INSTRUÇÕES ::
• 1. Na entrevista com Toni Reis sobre adoção e paternidade, quais restrições o juiz da Vara da Família impôs ao pedido de adoção conjunta do casal?
• 2. Prossiga a entrevista com Toni Reis sobre adoção e paternidade a partir da última resposta apresentada.

TEXTO DE ORIGEM ::
━━━━━━━━━━━━━━━━
Desde quando era garoto, o professor e militante Toni Reis, de 50 anos, nutria a sonho de ser pai. Depois de se casar com o tradutor britânico David Harrad, de 56, ele teve várias conversas e viu que o desejo poderia se tornar realidade.
Toni e David tentaram a adoção conjunta em 2005 e, muito mais tempo que qualquer gestação, só conseguiram que ela fosse realizada em 2011. Pois é, o preconceito…
Hoje, ele é pai de Alysson Miguel, um garoto de 13 anos extremamente esperto, e sente que o dia dos pais tem um sabor diferente. Tanto que prepara-se para adotar mais duas crianças em Curitiba.
Em entrevista exclusiva ao ACAPA, especial para o Dia dos Pais, ele fala sobre conquistas, preconceito e paternidade:
– A nossa sociedade valoriza muito a maternidade e muitas vezes esquece o lado paterno da questão. Como surgiu essa afinidade ou vontade de ser pai?
Antes de nos conhecermos, quando ainda jovens, nós dois tínhamos vontade de ter filhos, mas naquela época não parecia ser possível devido à nossa condição homossexual. Mais tarde, quando já estávamos juntos havia dez anos e a relação estava mais consolidada, por volta do ano 2000, começamos a discutir sobre a possibilidade de adotar filhos. Fomos amadurecendo a ideia até dar entrada no pedido de adoção conjunta em 2005.
– Quais foram as dificuldades que encontrou para adotar uma criança?
Fomos o primeiro casal gay a solicitar adoção conjunta na nossa Vara da Família, então o juiz e sua equipe não tinham precedentes para dar parecer sobre o pedido. Como consequência demorou quase três anos para o juiz proferir sua decisão. Decidiu que podíamos adotar em conjunto – como casal – só que colocou duas restrições: somente podíamos adotar meninas acima de 10 anos de idade.
– E o que vocês acharam disso?
Recorremos da decisão por acharmos discriminatória. O Tribunal de Justiça do Paraná entendeu unanimemente que não deveria haver qualquer restrição. Um promotor do Ministério Público entrou com recurso contra a decisão do Tribunal de Justiça junto ao Supremo Tribunal Federal e o Superior Tribunal de Justiça, alegando não formamos uma família. O STF rejeitou o recurso porque era a restrição quanto à idade e sexo das crianças que estava sendo julgada e não a questão de formar uma família. Até hoje o STJ não julgou nosso caso. Em 2011, tivemos a felicidade de conhecer uma juíza do Rio de Janeiro que entendeu que como o recurso do Ministério Público não teve efeito suspensivo, a decisão do Tribunal de Justiça do Paraná está valendo. Assim, pudemos adotar nosso filho.
━━━━━━━━━━━━━━━━
SEGMENTO DE DADOS ::
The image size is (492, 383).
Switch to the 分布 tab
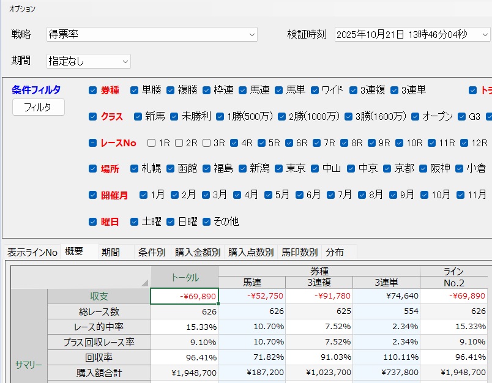(334, 252)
━━━━━━━━━━━━━━━━
RESPOSTAS ESPERADAS ::
• 1. O juiz determinou que o casal somente poderia adotar meninas acima de 10 anos de idade.

• 2.
Sim, a decisão do STF em 5 de maio de 2011, equiparando a união estável homoafetiva à união estável entre heterossexuais. Abriu o caminho para a igualdade de direitos nesta área, inclusive no que diz respeito à adoção. É possível adotar como solteiro, mas se a pessoa faz parte de uma união estável, o filho adotado não será considerado o filho do parceiro pela lei, o que pode complicar, por exemplo, em caso do falecimento de quem adotou.
– Como foi os primeiros contatos com o Alysson? Há algum tipo de escolha?
Fomos contatados pela Vara da Infância do Rio de Janeiro para saber se gostaríamos de conhecer um menino de dez anos. Não houve um processo de escolha. Fomos até o Rio conhecê-lo e nos demos bem. Depois de um mês, ele veio para Curitiba passar uma semana conosco para ver se iria gostar. Fomos novamente para o Rio na ocasião do aniversário dele um mês depois e finalmente depois de terminado o ano letivo ele veio morar conosco.
– Poderia me contar um pouco como é a relação de vocês?
Estamos juntos desde março de 1990, em breve estaremos completando bodas de prata! No início da relação não tínhamos o modelo para seguir, diferente dos casais heterossexuais, por exemplo. Assim, fomos criando combinados sobre o funcionamento da relação. A base da nossa relação, além do amor, é a confiança, a cumplicidade e o cumprimento da palavra. Cada um tem a sua vida própria, e em conjunto temos a vida do casal. Com a chegada do nosso filho Alyson, adotamos a mesma metodologia de combinados e cumprimento daquilo que se acordou, e está dando certo. Desta forma, cada um tem claro os limites que existem. Agora estamos com a guarda provisória de mais duas crianças, uma menina de onze anos e seu irmão de oito anos.
– Existiu alguma experiência em que você definitivamente sentiu-se pai? Algum cartão, abraço, frase?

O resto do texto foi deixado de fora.